Society and the individual

Hegemony and individualism

After centuries of certainty that the stability of the status quo should be upheld, and that social cohesiveness was foundational, the last quarter of the seventeenth century witnessed an upheaval in attitudes. The disruption of the American and French Revolutions accentuated the Romantic bid for self expression as opposed to reflecting the reason of the community.

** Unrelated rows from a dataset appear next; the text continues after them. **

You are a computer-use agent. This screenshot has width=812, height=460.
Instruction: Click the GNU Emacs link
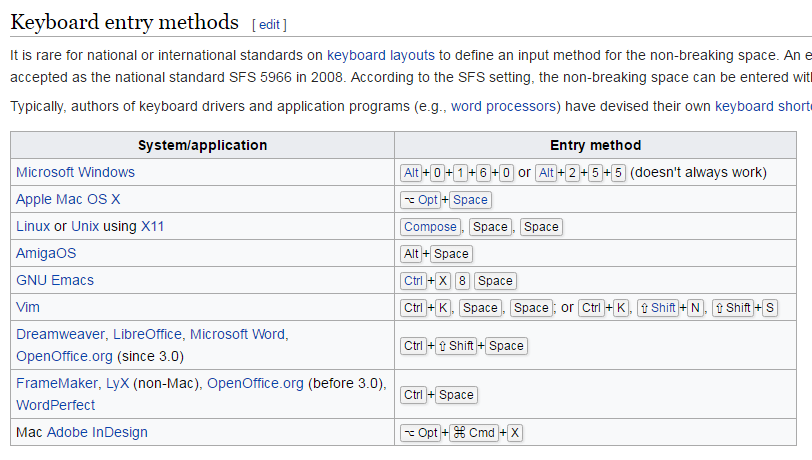point(55,280)
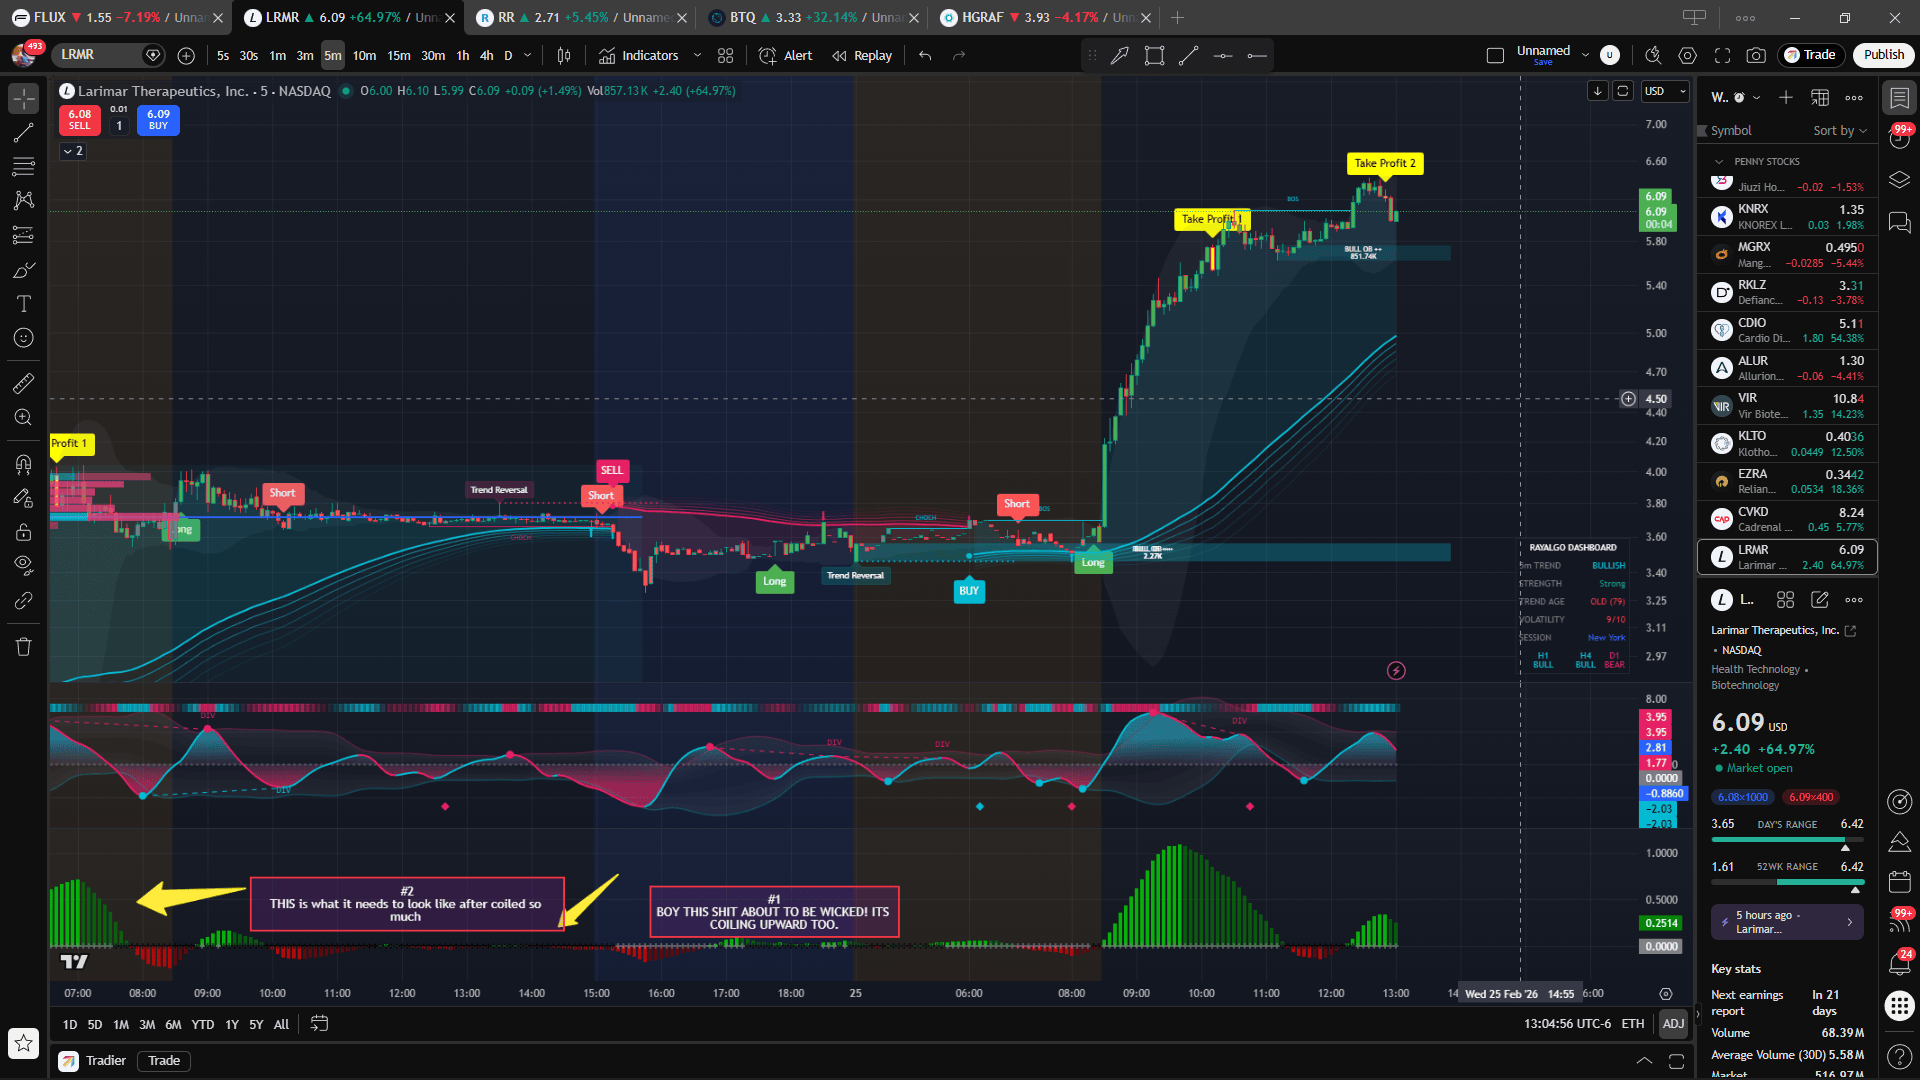Open the layout templates grid icon
Screen dimensions: 1920x1080
[x=726, y=55]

When Jane Austen wrote Persuasion, the status quo of British society was being disrupted. Jane Austen perceived this as both a welcome opportunity for necessary change, and a threat to those more praiseworthy characteristics which benefitted society as a whole:

  • The satirical presentation of Sir Walter illustrates Jane Austen's perception that the status which the class system bestowed on those with wealth and title, undermined the quality of society as a whole when personal merit was absent
  • Her glowing picture of the navy is summed up in her final authorial comment about its ‘domestic virtues' and ‘national importance'. The navy illustrates the benefit afforded to society when individuals with good character work hard and gain increased status
  • Anne Elliot needs to assert her individuality and independence from her family in order to be true to herself, and to have the best influence on society around her
  • The cold selfishness of Anne's family isolates her and is unhealthy, demonstrating the need of an individual to be set within a healthy community
  • Society's need for individuals to do their duty to family and neighbours is illustrated through Anne's acts of charity throughout the novel.

Reason and feeling

The struggle between reason and feeling was a central concern of Romanticism. In Persuasion (considered the most Romantic of Jane Austen's novels), Austen acknowledges and explores the complex relationship between the two and the need for a healthy balance. In general she uphold those characters who are able to experience and express strong emotion, without entirely being governed by it. It is worth noting that the novel's narrative is dominated by Anne's consciousness in which she wrestles constantly with her feelings:

  • Anne tries to achieve a rational control of her feelings, but the feelings seem to be just beyond her control:
‘she began to reason with herself, and try to be feeling less ….
Alas! With all her reasoning, she found, that to retentive feelings eight years may be little more than nothing.' (Ch.7)
  • Austen shows the connection between feeling and the body when Anne's overwhelming feelings register in her blushing or loss of hearing or speech
  • Mrs. Croft's feelings about being separated from the Admiral result in sufferings of the ‘body or mind' (Ch. 8)
  • Wentworth also struggles with his composure when he finds himself unexpectedly alone with Anne, and when Louisa gets hurt.

Emotional balance

Being entirely governed by emotion and impulse has its dangers, as can be seen in the headstrong desire of Louisa to jump off the Cobb. It is worth noting that part of Louisa's later maturity is demonstrated as emotional restraint and subdued behaviour (much like Marianne in Sense and Sensibility). Upon learning that Benwick indulges his feelings of grief through the reading of poetry, Anne prescribes literature more grounded in reason.

At the same time, Anne criticises William Elliot for his absolute control of emotion which doesn't allow any ‘burst of feeling' and prevents him from exhibiting the openness which she prizes (Ch. 17 / Vol. 2, Ch. 5).